#### AIM OF THE TASK:
Among the entries below, how many lines contain the string "from"? Only the number is wanted.

#### RECORDS SUPPLIED:
━━━━

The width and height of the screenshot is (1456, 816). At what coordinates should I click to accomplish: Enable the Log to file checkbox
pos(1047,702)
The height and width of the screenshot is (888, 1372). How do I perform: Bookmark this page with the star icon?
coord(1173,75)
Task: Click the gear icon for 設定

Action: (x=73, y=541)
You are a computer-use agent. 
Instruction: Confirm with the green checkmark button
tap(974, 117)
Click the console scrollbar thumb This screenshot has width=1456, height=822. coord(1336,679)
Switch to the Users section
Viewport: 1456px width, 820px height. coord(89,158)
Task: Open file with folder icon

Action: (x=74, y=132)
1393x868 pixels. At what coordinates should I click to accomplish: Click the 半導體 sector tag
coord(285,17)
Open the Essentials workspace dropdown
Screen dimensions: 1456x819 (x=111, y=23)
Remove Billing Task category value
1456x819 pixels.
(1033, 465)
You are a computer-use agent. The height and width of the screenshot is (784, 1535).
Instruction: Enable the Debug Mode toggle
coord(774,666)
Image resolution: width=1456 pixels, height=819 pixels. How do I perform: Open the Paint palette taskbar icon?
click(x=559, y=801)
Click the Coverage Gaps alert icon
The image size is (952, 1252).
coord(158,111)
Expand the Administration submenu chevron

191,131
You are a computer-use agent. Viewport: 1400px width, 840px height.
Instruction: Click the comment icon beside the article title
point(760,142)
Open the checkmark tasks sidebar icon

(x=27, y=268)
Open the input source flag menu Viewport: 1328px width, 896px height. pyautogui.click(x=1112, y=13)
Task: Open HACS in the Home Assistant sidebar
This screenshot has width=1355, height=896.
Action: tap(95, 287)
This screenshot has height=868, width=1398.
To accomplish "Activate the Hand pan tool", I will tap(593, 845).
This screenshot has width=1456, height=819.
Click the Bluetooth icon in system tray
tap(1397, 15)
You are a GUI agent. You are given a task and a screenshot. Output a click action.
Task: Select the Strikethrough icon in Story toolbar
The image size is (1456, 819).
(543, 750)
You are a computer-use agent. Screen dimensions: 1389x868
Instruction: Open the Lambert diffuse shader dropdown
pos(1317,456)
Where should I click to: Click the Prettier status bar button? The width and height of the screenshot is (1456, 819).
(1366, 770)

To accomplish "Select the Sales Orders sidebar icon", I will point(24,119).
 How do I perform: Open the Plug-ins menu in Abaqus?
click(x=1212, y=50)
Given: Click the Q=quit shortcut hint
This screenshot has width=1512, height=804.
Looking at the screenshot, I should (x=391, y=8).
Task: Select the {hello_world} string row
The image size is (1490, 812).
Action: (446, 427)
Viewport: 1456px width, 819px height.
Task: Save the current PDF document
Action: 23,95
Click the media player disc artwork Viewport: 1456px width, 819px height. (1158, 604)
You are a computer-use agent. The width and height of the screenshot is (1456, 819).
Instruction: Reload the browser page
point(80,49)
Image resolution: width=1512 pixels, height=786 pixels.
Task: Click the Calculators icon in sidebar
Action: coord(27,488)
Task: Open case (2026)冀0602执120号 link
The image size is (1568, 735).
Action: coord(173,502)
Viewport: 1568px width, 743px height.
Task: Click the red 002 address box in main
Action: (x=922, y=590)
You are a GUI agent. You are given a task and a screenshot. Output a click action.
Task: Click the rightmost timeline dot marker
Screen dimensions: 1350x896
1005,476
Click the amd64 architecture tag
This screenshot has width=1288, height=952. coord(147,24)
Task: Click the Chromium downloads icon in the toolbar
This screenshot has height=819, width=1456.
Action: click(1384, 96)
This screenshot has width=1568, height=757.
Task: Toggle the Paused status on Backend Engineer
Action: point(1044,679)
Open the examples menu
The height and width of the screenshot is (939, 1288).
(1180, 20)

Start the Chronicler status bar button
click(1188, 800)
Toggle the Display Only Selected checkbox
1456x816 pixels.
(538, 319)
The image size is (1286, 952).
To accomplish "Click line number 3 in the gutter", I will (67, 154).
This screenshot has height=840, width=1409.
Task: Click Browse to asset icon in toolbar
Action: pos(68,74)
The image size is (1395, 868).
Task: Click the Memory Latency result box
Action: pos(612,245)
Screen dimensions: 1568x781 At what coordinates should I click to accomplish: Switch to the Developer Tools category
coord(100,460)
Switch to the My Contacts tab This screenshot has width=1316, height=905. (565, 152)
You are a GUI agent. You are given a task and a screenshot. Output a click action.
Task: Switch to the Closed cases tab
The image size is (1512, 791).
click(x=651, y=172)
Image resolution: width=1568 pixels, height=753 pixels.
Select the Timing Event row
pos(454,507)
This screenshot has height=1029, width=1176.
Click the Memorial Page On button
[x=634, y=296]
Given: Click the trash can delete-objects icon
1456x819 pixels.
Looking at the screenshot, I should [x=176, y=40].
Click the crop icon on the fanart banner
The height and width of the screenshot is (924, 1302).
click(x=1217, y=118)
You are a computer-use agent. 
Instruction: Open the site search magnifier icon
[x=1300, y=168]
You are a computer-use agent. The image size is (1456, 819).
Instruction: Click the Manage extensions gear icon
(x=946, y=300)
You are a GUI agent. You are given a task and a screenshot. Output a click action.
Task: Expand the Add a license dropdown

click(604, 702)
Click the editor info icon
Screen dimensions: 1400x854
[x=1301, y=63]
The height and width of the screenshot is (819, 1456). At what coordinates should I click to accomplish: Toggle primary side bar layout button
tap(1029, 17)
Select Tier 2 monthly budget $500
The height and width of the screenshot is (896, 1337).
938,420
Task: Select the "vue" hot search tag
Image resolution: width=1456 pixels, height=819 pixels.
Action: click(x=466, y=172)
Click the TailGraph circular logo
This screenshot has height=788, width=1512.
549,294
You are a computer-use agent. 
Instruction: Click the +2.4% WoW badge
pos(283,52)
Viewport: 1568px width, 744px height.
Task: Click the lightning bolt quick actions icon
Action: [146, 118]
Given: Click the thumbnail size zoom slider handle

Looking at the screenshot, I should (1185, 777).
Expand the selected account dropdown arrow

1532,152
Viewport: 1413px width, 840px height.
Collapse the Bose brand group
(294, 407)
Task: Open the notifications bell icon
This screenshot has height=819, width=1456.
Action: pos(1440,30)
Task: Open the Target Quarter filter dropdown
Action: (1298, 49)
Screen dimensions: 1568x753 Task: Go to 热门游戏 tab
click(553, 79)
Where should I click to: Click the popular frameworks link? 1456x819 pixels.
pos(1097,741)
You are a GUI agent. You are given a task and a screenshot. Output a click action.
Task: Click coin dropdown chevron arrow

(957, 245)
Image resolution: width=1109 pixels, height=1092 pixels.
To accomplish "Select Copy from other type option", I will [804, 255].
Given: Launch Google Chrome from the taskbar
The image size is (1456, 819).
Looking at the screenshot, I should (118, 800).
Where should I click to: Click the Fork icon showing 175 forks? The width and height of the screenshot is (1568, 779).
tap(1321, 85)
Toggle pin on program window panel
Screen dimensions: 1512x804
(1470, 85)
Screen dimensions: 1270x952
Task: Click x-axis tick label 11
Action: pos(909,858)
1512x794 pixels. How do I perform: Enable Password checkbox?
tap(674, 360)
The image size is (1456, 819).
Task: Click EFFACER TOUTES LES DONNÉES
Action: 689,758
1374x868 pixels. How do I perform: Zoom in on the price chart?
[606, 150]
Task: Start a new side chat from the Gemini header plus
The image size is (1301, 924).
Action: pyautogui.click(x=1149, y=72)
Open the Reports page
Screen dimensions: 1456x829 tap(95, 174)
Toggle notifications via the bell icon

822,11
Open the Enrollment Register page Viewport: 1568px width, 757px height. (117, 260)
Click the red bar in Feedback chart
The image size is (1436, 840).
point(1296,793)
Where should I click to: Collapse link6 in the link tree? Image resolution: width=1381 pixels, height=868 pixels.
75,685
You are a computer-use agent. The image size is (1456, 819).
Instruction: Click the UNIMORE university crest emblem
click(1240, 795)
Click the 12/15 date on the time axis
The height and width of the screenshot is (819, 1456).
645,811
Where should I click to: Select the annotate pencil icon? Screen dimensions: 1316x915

━━━━

#### REPLY:
3